Раз уж зашла речь об актёрах, не могу не спросить. Почему ваш выбор пал на Милу Кертеш?
Я искал сверхженщину. И вот как-то так… пришел к тому, к чему пришел. Мы познакомились с таким человеком, и я просто счастлив что она согласилась. Это суперорганика. Главным образом – это же человек, не выходивший никогда на сцену.
Не было страшно, что человек без профессионального образования?
Кому? Мне? Ей было страшно. Мне страшно не было. Это не какой-то ход, который только мне присущ. Очень много можно встретить непрофессионалов, у разных режиссёров. С профессиональным актёром всегда есть тот же риск, что что-то не получится. Мало того, что если ты берешь актёра, который в рамках своего амплуа находится и тебе его надо вытащить в какие-то другие грани, то не факт, что он тебя подпустит. Вытащить человека из его колеи сложнее, чем найти новую.
Получился ли спектакль таким, каким вы его хотите видеть? Или есть момент компромисса в связи с пространством или в связи с техническими сложностями?
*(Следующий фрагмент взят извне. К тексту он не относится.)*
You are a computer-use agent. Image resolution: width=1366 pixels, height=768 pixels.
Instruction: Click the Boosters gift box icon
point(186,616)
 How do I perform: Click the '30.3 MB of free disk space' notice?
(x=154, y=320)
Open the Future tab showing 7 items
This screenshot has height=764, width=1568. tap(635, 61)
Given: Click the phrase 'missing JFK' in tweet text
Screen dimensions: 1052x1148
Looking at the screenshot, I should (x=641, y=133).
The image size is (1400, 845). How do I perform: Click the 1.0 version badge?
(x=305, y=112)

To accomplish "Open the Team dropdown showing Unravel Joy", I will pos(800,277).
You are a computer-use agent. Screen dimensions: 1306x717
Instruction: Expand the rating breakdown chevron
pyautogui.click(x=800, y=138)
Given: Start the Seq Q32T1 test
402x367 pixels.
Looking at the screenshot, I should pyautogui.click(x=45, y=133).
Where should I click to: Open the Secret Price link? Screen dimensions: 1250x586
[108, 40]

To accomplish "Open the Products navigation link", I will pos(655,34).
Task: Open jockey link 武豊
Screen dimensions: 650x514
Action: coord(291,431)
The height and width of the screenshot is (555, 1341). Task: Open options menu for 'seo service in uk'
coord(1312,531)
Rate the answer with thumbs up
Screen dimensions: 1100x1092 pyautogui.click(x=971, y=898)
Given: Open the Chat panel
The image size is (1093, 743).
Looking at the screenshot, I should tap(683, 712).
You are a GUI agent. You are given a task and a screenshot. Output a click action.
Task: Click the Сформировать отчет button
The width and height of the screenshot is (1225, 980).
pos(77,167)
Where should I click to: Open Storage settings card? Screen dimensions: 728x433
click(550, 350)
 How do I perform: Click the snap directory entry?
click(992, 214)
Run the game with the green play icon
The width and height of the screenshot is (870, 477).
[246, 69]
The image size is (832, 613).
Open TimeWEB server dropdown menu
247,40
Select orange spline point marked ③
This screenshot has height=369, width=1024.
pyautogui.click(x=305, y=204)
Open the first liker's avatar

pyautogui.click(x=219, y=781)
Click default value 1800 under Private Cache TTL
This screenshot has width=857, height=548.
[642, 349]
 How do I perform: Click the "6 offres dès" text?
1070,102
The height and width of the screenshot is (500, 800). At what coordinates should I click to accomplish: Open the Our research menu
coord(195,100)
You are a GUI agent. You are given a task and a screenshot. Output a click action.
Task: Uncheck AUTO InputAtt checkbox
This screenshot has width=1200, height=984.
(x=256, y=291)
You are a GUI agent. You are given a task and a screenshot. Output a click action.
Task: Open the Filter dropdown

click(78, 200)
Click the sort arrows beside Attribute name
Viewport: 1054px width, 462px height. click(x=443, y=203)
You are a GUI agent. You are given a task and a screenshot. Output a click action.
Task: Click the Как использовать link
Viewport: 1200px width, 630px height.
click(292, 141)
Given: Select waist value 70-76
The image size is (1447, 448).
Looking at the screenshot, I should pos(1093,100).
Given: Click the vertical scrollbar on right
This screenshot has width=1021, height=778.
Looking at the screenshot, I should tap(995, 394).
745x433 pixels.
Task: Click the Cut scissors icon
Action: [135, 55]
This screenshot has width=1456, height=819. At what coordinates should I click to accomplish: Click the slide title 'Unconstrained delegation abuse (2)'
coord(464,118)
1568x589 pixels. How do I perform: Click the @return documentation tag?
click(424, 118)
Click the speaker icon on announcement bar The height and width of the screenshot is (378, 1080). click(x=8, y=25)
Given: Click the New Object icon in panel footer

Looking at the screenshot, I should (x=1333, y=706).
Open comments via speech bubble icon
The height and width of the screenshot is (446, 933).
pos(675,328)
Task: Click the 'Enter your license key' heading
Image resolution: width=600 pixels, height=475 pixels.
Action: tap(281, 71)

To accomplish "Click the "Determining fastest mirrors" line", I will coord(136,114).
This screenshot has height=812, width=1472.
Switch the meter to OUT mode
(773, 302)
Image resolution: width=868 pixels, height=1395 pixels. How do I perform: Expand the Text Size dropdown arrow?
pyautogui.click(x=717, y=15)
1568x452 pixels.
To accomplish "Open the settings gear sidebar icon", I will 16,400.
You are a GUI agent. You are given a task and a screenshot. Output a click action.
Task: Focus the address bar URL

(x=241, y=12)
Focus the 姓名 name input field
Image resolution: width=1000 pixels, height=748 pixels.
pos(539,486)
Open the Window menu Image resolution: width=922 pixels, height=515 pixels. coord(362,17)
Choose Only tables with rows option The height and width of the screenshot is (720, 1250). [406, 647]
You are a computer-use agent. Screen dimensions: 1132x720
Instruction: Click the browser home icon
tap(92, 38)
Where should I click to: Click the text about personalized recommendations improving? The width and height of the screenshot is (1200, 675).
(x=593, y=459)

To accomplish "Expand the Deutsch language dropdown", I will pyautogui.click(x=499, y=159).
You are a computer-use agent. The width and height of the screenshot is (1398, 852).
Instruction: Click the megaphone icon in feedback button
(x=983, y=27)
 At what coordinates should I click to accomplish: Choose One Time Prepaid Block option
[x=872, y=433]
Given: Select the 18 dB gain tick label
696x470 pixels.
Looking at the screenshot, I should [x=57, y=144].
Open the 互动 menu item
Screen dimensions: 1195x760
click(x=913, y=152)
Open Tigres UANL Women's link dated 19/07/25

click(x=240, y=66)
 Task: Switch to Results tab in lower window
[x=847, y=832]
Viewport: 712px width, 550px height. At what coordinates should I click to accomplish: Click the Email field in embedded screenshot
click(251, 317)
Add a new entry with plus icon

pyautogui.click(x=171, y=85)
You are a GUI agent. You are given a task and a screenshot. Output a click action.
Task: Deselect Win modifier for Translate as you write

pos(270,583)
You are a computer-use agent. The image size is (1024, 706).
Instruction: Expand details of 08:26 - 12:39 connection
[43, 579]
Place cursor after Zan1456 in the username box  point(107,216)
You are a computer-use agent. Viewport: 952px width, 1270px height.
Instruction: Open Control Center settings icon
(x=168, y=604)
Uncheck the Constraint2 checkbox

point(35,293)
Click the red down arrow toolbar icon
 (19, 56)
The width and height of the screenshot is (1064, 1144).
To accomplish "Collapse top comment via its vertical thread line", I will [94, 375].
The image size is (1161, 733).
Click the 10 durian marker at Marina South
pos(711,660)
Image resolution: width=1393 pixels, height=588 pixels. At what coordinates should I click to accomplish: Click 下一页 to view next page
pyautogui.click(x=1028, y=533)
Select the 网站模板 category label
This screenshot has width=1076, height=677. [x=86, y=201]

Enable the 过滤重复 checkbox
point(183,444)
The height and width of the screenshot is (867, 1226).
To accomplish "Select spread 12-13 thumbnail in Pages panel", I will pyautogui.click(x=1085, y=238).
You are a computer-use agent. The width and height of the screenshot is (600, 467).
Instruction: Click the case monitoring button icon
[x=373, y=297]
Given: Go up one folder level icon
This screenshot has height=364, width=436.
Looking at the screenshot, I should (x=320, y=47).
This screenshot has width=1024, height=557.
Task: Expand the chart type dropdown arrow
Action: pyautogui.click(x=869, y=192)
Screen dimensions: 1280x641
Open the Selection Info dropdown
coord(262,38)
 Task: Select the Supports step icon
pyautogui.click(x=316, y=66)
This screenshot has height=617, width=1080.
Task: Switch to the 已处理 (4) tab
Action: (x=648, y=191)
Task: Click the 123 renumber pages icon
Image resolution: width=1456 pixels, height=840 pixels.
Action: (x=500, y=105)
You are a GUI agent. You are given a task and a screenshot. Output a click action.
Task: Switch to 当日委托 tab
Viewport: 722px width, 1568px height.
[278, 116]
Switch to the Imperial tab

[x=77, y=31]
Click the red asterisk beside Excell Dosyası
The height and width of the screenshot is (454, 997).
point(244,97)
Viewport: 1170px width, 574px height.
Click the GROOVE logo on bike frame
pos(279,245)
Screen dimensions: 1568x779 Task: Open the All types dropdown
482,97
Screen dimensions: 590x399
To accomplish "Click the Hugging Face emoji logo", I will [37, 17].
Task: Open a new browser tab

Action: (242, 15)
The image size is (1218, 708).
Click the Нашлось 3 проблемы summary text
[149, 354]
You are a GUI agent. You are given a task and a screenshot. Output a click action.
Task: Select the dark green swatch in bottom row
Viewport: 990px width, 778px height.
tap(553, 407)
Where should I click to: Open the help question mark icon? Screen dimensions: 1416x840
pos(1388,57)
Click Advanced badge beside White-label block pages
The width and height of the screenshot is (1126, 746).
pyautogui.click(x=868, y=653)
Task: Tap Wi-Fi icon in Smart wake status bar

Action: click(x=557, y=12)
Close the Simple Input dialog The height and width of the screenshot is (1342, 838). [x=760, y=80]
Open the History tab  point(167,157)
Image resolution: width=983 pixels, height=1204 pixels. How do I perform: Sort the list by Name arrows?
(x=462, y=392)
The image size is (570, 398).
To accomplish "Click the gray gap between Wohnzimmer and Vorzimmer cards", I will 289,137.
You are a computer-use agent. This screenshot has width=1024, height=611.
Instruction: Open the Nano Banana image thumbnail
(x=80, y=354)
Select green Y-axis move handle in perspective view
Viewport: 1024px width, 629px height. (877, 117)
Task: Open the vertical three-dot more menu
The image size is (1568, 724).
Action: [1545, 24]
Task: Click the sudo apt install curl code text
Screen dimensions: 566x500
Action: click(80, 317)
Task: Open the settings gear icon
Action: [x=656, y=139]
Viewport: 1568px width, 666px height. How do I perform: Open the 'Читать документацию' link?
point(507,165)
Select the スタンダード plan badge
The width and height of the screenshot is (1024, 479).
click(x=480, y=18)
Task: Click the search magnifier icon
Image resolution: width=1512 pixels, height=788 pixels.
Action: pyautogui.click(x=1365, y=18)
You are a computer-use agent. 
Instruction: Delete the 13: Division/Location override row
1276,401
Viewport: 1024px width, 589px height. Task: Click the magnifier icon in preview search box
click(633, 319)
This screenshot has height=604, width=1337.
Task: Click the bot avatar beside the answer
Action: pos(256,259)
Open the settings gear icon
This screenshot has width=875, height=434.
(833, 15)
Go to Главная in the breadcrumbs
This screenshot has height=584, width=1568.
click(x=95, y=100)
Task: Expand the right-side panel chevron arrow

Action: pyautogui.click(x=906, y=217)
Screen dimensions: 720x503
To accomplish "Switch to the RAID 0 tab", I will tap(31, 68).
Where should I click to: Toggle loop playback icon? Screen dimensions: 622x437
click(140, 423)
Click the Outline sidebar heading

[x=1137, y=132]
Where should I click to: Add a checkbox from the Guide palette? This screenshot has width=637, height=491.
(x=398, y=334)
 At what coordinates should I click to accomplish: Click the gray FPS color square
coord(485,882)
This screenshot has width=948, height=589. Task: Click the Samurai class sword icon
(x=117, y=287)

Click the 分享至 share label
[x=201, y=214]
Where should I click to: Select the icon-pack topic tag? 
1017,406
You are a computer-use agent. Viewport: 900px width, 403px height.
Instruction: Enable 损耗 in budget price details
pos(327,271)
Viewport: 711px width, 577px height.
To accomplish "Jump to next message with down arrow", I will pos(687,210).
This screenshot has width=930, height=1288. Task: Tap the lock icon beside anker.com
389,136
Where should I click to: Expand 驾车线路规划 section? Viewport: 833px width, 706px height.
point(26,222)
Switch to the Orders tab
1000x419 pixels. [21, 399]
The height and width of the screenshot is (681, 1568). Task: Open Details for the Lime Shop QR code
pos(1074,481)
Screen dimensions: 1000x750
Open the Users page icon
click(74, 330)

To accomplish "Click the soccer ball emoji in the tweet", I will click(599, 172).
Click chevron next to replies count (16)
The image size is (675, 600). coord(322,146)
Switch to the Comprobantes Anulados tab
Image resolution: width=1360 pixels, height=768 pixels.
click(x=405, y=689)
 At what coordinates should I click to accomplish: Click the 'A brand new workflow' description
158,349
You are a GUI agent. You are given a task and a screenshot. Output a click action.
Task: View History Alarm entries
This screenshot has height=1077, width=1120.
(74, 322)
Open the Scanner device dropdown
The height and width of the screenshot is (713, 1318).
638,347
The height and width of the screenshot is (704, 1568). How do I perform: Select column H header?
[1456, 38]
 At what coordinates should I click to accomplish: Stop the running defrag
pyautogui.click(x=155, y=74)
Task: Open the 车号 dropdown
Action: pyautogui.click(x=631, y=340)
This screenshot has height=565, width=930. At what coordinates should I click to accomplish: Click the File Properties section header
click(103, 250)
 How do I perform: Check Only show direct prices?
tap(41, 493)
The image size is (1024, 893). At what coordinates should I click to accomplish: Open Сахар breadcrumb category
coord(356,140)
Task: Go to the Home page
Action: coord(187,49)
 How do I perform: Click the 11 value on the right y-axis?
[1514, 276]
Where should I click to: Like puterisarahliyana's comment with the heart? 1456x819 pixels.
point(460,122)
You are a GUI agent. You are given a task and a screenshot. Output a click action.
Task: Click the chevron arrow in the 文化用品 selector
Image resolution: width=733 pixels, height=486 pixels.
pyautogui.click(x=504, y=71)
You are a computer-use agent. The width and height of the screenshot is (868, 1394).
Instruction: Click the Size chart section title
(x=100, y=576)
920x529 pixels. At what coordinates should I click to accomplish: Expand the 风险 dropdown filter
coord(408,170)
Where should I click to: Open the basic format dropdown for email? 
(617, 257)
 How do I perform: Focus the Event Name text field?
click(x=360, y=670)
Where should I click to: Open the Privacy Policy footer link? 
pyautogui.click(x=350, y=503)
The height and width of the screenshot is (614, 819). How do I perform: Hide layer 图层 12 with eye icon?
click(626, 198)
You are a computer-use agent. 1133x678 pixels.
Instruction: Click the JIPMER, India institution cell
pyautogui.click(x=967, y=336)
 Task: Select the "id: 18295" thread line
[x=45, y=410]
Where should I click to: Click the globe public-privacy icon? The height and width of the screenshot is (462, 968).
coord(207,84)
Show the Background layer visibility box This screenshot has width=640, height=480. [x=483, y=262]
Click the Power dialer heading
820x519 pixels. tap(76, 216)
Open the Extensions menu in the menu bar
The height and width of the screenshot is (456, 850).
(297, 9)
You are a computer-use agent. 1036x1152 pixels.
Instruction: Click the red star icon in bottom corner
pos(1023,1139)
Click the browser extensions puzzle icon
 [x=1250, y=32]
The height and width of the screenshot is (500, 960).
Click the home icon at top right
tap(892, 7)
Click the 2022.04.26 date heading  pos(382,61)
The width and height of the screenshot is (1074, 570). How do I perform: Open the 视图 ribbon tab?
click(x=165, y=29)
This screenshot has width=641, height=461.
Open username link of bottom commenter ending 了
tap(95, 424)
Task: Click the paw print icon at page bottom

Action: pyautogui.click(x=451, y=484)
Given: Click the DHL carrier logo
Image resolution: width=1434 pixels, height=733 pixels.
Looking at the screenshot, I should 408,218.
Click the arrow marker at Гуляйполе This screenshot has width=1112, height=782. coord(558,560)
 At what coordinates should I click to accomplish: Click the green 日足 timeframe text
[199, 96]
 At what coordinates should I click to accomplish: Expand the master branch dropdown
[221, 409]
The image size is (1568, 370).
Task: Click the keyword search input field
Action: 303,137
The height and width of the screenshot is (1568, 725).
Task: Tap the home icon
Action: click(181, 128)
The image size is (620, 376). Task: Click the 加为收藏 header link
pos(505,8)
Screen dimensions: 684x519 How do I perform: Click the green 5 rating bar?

Всегда есть моменты, которые хочешь поправить. Всегда есть какой-то момент рефлексии. И любая идея сталкивается с реальностью, и ты от неё отсекаешь… именно так это работает. Поначалу это как-то очень болезненно воспринимаешь, пока твоя идея трансформируется от столкновения с реальностью. Сейчас уже я просто в эту игру с удовольствием играю: реальности не противостоишь, а пытаешься брать её в союзники. Никто не знает как правильно, несмотря на все учебники или библии. Форму идеального спектакля ведь никто не определил. Что-то знать про это — путь в никуда. Ролан Быков ещё говорил, что талантливый человек добивается реализации своей идеи процентов на 40, если процентов на 60 — это гений, 20-30 — это уже профессионал. На 100% не бывает никогда. Этого и не надо.